Sebegitu sayangnya sampai suatu waktu aku sedih, hatiku sakit, aku akan membayangkan sebuah skenario Mamaku meninggal. Bukan karena aku mau. Tapi karena aku akan merasa sakit yang kurasakan saat ini tidak akan sesakit ditinggalkan Mama yang seperti Semesta bagiku. 

Mama adalah support system-ku yang paling utama. Satu hal yang selalu kuingat dari perkataan Mama, “Bi, jadilah orang baik yang punya hati. Orang dengan hati baik itu memang akan ngalamin cobaan yang lebih berat daripada orang yang hatinya biasa-biasa saja atau jahat. Kamu akan ngerasa lebih sakit hati dan ngerasa lebih sedih kalau disakiti. Tapi itu semua worth it. Kamu bisa bangkit. Kamu sakit sekarang, tapi nanti nggak akan sakit. Dan kamu akan tumbuh.”

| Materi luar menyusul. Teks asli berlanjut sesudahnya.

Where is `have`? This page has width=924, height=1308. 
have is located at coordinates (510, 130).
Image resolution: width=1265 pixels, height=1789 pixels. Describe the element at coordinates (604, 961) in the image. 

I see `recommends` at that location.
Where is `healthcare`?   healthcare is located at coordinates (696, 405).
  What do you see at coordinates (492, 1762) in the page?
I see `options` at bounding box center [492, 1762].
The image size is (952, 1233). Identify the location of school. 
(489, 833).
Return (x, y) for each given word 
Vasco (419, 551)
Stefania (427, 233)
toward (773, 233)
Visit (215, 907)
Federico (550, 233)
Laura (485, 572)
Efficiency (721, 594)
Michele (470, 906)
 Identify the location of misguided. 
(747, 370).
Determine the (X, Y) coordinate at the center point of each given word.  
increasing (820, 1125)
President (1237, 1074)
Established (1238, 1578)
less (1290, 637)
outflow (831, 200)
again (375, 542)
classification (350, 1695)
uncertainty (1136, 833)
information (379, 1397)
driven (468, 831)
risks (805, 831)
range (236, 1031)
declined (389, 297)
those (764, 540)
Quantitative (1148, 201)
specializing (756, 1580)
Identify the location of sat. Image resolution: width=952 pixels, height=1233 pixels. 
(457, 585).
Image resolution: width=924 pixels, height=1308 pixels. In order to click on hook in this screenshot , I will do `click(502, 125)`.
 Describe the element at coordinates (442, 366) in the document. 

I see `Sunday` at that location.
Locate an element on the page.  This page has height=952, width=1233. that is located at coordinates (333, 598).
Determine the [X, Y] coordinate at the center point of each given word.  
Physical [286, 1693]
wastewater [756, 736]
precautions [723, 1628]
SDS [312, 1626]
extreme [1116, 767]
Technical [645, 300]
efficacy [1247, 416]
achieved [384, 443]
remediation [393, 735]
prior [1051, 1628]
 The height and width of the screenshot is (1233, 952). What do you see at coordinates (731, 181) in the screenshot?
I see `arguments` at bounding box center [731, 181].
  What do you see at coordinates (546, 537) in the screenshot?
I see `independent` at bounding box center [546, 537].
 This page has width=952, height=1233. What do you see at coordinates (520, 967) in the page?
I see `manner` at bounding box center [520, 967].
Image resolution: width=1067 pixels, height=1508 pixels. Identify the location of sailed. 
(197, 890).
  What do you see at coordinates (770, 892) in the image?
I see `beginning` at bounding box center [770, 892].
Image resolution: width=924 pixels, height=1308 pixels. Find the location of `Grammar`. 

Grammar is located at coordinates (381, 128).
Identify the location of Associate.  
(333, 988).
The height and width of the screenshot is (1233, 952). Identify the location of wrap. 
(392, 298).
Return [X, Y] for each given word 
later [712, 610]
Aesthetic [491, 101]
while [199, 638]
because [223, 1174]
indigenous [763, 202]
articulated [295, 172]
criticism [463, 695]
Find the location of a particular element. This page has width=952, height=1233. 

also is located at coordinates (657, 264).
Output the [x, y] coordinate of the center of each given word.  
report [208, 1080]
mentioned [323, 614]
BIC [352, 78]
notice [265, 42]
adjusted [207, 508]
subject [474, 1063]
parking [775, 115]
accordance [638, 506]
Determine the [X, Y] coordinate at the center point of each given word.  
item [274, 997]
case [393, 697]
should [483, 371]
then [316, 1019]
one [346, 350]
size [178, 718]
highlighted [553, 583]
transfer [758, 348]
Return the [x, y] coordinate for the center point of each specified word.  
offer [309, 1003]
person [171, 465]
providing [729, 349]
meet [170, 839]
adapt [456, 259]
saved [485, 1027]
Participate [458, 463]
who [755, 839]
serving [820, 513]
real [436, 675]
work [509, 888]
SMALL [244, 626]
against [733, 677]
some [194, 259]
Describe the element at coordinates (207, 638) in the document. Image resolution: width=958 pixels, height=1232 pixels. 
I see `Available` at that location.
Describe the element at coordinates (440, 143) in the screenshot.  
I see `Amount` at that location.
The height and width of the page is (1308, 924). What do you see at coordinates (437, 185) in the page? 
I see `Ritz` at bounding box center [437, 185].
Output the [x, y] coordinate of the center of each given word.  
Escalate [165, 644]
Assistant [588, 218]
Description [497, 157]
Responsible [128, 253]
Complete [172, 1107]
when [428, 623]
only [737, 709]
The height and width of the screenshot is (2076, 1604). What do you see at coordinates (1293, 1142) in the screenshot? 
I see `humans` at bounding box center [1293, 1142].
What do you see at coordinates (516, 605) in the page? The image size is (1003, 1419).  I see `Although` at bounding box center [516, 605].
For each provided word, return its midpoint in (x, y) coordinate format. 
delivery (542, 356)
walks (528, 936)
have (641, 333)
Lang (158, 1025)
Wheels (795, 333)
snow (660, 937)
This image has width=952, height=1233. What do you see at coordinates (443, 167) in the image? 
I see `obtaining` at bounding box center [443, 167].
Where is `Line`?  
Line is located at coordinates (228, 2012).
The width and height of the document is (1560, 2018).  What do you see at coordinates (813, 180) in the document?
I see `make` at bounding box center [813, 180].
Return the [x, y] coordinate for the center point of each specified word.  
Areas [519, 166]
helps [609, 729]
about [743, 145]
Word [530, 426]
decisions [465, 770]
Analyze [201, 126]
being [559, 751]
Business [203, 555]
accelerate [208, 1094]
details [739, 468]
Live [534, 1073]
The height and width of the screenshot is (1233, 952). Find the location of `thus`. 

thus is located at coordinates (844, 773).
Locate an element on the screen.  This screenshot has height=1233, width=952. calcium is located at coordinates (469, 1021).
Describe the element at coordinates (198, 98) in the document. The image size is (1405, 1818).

Aku mengingat advice itu kapan pun aku merasa down.

Dengan quote itu, serta cinta kasih Mama, aku akan baik-baik saja. Aku menyayangi Mama. Tapi kalau rasa sayangku tidak akan pernah membalas cinta Mama yang tanpa pamrih, aku akan mencintai anakku nanti di masa depan seperti cinta Mama kepadaku.


Mama adalah pengajar yang tepat bagaimana cara untuk menjadi seorang ibu yang baik.


Bia sayang Mama, Ma. Terima kasih untuk pembicaraan kemarin pagi.